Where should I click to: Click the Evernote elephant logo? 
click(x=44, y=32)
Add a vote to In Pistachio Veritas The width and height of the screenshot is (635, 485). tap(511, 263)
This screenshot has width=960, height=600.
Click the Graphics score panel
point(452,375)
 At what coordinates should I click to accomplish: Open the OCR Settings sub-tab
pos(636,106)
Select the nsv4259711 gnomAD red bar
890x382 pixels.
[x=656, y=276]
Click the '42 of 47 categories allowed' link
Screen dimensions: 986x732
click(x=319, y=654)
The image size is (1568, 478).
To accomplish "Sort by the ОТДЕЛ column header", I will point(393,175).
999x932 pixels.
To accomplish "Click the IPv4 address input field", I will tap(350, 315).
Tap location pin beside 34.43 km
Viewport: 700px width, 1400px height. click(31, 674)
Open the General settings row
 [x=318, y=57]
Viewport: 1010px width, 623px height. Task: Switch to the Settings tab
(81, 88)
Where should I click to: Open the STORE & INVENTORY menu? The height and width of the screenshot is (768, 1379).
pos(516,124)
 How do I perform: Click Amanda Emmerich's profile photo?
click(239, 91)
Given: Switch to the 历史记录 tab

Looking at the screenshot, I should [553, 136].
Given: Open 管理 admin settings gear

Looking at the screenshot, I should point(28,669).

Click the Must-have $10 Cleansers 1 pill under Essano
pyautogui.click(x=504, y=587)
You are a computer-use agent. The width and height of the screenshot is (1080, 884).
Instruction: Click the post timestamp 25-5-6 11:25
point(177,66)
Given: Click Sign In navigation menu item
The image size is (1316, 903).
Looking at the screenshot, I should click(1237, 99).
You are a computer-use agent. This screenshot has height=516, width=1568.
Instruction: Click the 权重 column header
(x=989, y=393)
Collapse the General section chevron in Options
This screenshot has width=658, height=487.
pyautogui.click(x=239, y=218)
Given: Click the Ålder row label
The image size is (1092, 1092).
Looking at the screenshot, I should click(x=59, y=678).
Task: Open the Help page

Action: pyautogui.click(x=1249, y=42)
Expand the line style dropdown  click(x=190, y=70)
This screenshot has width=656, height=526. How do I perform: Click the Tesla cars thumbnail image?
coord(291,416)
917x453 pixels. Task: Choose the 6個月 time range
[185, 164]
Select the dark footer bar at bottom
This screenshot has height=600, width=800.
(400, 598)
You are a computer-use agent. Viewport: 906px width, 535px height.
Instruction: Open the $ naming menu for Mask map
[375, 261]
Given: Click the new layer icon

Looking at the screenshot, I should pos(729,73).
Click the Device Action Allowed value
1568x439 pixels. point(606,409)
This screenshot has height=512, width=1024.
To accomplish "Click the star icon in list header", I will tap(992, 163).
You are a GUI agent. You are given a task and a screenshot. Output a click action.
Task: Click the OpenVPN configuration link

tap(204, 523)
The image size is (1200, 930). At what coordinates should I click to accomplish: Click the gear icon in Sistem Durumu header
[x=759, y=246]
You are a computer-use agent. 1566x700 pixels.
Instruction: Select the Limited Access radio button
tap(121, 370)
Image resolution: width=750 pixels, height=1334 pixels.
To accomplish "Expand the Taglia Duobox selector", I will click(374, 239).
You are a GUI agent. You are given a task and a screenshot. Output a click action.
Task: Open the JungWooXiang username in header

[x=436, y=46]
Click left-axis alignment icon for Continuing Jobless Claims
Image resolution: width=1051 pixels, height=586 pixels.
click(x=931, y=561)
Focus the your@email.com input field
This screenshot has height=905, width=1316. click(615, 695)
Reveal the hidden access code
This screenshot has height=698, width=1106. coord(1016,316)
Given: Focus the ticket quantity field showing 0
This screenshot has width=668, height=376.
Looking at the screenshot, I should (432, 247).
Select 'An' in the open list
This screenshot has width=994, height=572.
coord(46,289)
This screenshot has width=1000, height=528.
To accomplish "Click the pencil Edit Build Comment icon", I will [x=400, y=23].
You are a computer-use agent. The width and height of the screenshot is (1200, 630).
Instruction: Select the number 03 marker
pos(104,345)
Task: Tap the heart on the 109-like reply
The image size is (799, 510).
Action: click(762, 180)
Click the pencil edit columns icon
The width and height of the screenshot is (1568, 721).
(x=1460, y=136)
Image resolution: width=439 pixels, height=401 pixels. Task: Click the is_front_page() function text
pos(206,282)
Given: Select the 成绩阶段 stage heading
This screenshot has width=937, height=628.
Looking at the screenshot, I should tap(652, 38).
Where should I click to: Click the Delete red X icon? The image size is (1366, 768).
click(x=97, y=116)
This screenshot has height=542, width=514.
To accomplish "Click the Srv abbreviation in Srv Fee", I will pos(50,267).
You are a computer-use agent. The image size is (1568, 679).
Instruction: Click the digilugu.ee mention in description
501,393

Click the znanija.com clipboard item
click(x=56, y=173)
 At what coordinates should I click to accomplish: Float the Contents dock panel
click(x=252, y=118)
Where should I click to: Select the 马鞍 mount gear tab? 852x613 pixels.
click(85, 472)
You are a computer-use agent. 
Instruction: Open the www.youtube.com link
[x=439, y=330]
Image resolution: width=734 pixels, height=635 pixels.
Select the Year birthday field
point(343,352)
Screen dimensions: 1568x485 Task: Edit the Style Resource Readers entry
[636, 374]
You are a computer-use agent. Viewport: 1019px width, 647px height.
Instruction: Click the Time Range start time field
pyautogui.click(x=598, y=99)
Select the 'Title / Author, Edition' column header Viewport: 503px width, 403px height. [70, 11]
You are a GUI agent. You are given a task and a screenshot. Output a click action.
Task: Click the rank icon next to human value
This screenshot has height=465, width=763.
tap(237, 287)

※

### What you need to do
State how many lines of the listing include "Expand", and write nothing else.

### Result of this exercise
2